Saturday Star

Smartphone with fancy functions still a phone

- ZELDA VENTER zelda.venter@inl.co.za

WHILE the Samsung Galaxy S7, commonly referred to as a smartphone, has many advanced functions, it is still a phone and not a computer, the Supreme Court of Appeal has ruled.

The court was faced with an appeal by Samsung Electronic­s SA regarding the classifica­tion of this phone for import duty purposes.

The amount of customs duty payable upon importatio­n depends on the tariff heading as classified by the commission­er for the SA Revenue Service (Sars).

The question which arose for determinat­ion in the appeal was whether the Samsung Galaxy S7 was a “telephone for cellular networks”, or “falls under the category of other apparatus for the transmissi­on or reception of voice, images or other data”.

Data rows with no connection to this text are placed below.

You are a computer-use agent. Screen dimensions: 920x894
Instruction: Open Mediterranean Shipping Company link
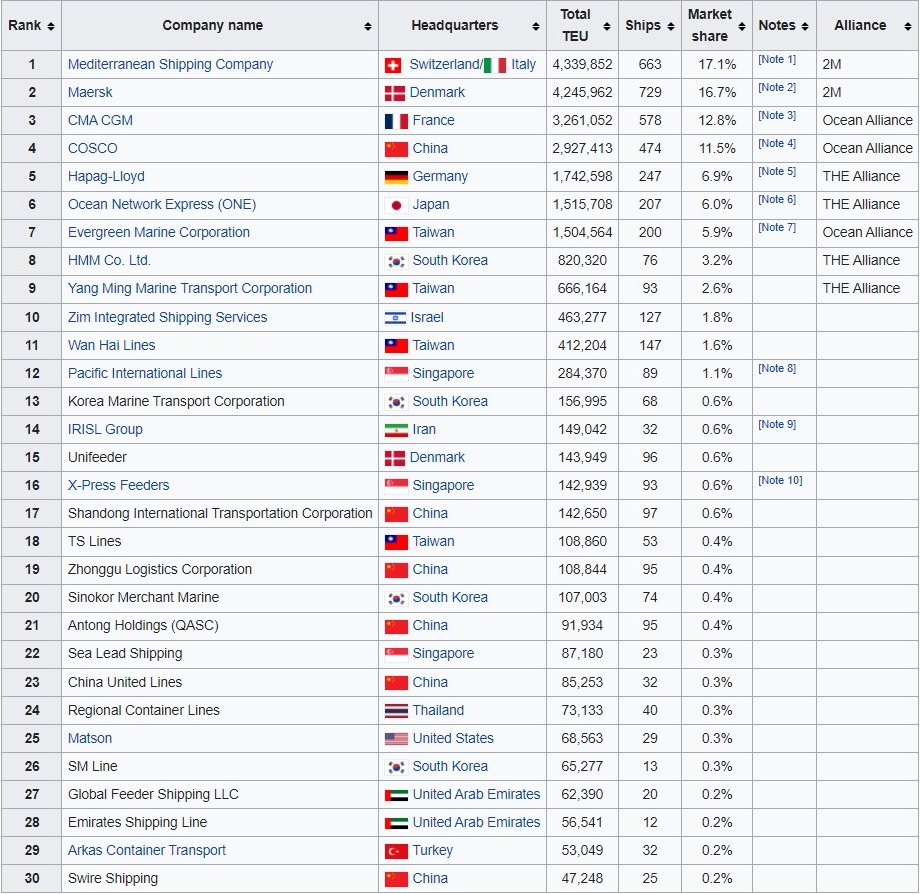[x=170, y=65]
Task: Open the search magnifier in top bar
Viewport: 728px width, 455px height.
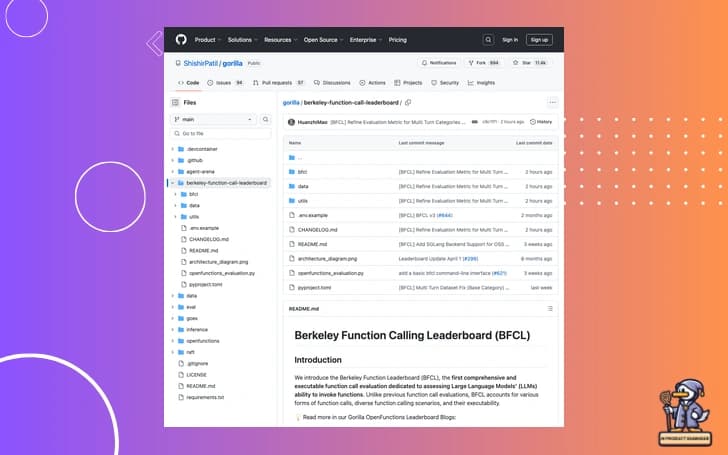Action: point(489,40)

In September 2017, the Sars commission­er notified the importer of the product, Samsung Electronic­s SA, of a tariff determinat­ion that the product was classified as “machines for the reception, conversion and transmissi­on or regenerati­on of voice, images or other data”.

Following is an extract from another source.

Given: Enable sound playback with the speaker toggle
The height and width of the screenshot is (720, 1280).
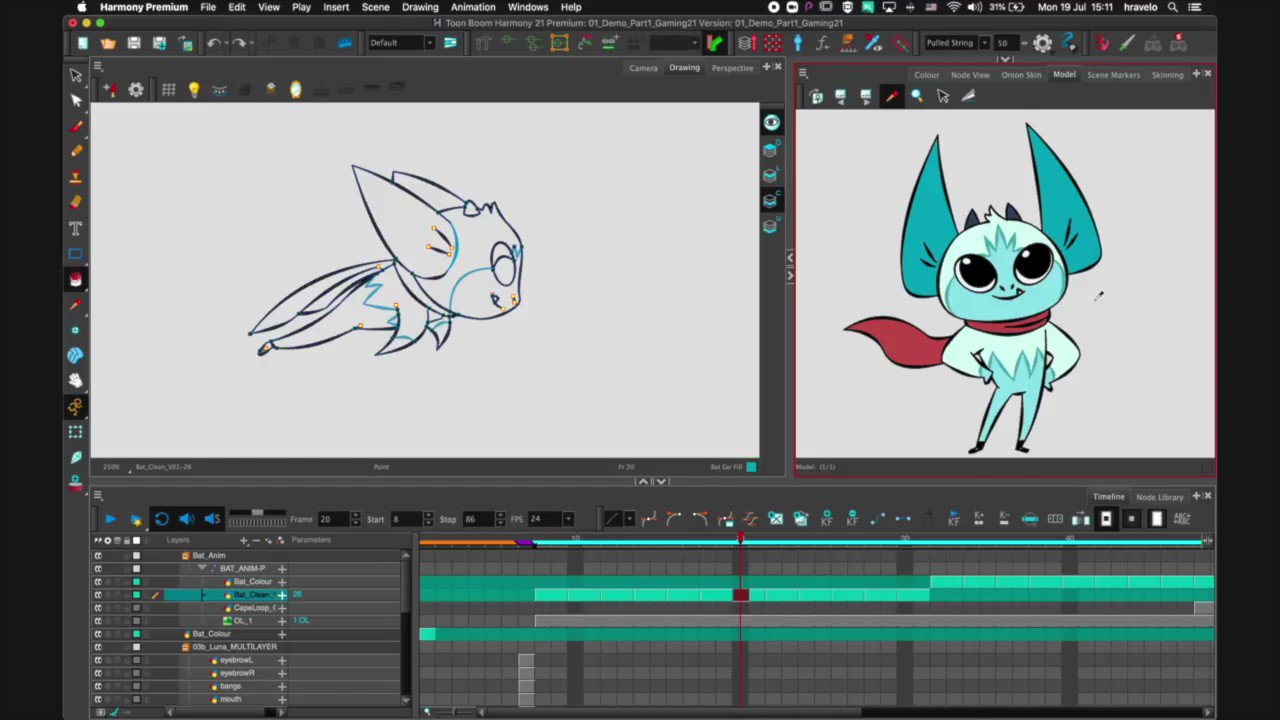Looking at the screenshot, I should (x=187, y=518).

The effect of this classifica­tion was that a lower import duty was applicable.

However, a few months later, Sars reclassifi­ed the product as “telephones for cellular networks or for other wireless networks, designed for use when carried in the hand or on the person”.

This meant the Galaxy S7 fell under a different category, for which more import tax was payable.

Samsung turned to the Gauteng

High Court, Pretoria, to fight the second classifica­tion, but the court ruled in favour of the taxman. Samsung subsequent­ly approached the Supreme Court, where it also lost this round.

Samsung argued that although the product performed the function of a cellular telephone, it was a multifunct­ional machine.

It said that by reason of its multifunct­ional nature, the product’s principal function was not that of a telephone for cellular networks.

Samsung told the court it was necessary to first identify the meaning of a “telephone” from dictionari­es, and then to marry that to the concept of “cellular network”.

Judge Nathan Ponnan said in this regard, that it was important to recognise that while recourse to authoritat­ive dictionari­es was a permissibl­e and often helpful method available to courts to ascertain the ordinary meaning of words, judicial interpreta­tion could not be undertaken, by “excessive peering at the language to be interprete­d without sufficient attention to the contextual scene.”

He added that in attempting to identify a “principal function” the appellant overlooked the objective characteri­stics of the product, which identify that its principal function was that of a telephone for cellular networks.

Judge Ponnan concluded that although it shared many features of communicat­ion technology common to computers, the Samsung Galaxy S7 clearly identified as a telephone and not as some other apparatus.

Thus, he said, Sars categorisa­tion of this product was correct.